The outbreak of the coronavirus has dealt a shock to the global economy with unprecedented speed. Following are developments Thursday related to the global economy, the work place and the spread of the virus.
SEATBELTS FASTENED: The U.S. is offering airlines a $25 billion aid package, but damage to the sector will be extensive and long-lasting. Industry analysts say it could be five years before the industry fully recovers.
— United Airlines’ flight schedule will be cut to 10% in May and it expects more of the same in June. In a letter to employees, CEO Oscar Munoz wrote that travel demand is “essentially zero and shows no sign of improving in the near-term.”
During the first two weeks of April, less than 200,000 people booked flights on United, down from about 6 million during the same period last year. “We expect to fly fewer people during the entire month of May than we did on a single day in May 2019,” Munoz said.
Job cuts at the airline, though prohibited through September under strings tied to the aid package, are likely in the fall.
— At American Airlines 32,000 workers have volunteered for early retirement or leave at reduced pay. American started the year with about 133,000 employees.
— Passenger traffic at Cathay Pacific Group fell 90% in March from a year earlier. The company said its schedule through may will be a “bare skeleton,” at only 3% capacity.
ECONOMIC PARALYSIS: Figures released by the U.S. Thursday revealed a collapse in housing construction, and millions of lost jobs.
— A quarter of British businesses have closed their doors. The Office for National Statistics surveyed 5,316 companies to find out how many had shut down operations between March 23 and April 5. Those that have remained open have furloughed an average 21% of their workers during that period. Britain has rolled out an aid package in which it will pay 80% of the wages of those workers retained, up to a monthly limit of 2,500 pounds ($3,150).
— The British government on Thursday is expected to extend a nationwide lockdown for several more weeks with health officials saying that the outbreak is peaking.
— The International Monetary Fund warns Pakistan’s budget deficit could hit a record 4 trillion Pakistani rupees (approximately $23.7 billion) this year because of the virus outbreak, accounting for nearly 9.2% of gross domestic product.
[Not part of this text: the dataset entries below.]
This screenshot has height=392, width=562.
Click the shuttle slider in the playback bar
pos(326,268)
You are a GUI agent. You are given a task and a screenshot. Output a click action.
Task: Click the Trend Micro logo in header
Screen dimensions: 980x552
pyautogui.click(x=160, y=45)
SERVICE POSTPONED: The service sector — gyms, hotels and retail stores — relies on human contact, and it may have been changed forever by the outbreak.
— J.C. Penney is postponing $12 million in interest payment. The company has a 30-day grace period before it is considered in default on the 2036 senior notes.
— Hilton has suspended operations at almost 1,000 hotels globally, or 16% of them. That includes 12% of hotels in the Americas, 60% in Europe, the Middle East and Africa and 15% in Asia. The company has seen some recovery in China, where all but 20 of the 150 hotels that closed there have reopened. Hilton expects revenue per available room to fall nearly 25% in the first quarter.
FIELDS AND FACTORIES: The pandemic has created a potential nightmare for farmers, ranchers, dairy farms, as well as manufacturers. The labor-intense sectors cannot function without workers, who do their jobs in close quarters.
— More than 30,000 people have registered for special flights that will bring them from Romania to Germany to help with the harvest season, budget airline Eurowings said.
German farms rely heavily on Eastern European laborers for sowing, planting and harvesting crops.
— Italy’s severely ravaged region of Lombardy is pushing to relaunch manufacturing on May 4, the day that the national lockdown is set to lift. Lombardy’s plan focuses on maintaining a one-meter distance between workers, mandating the use of masks, mobile working where possible and the use of antibody blood testing, which is set to launch in the region on April 21.
— The market for used cars, trucks and SUVs in the U.S. has evaporated. Cox Automotive estimates that retail used vehicle sales fell 59% last week compared with a year ago. Sales at Cox’s Manheim used vehicle auction houses, where dealers get their supplies, tumbled 75%. New vehicle sales slumped 38% in March.
MARKETS: Stocks are flat Thursday after another round of disconcerting economic indicators arrived.
LATTE AT THE END OF THE TUNNEL: For the first time since going drive-thru only on March 20, Starbucks is looking at a very gradual expansion of service. CEO Kevin Johnson said in a letter to employees Thursday that decisions to expand service using contactless pickup and delivery or to-go ordering would be made on a store-by-store basis.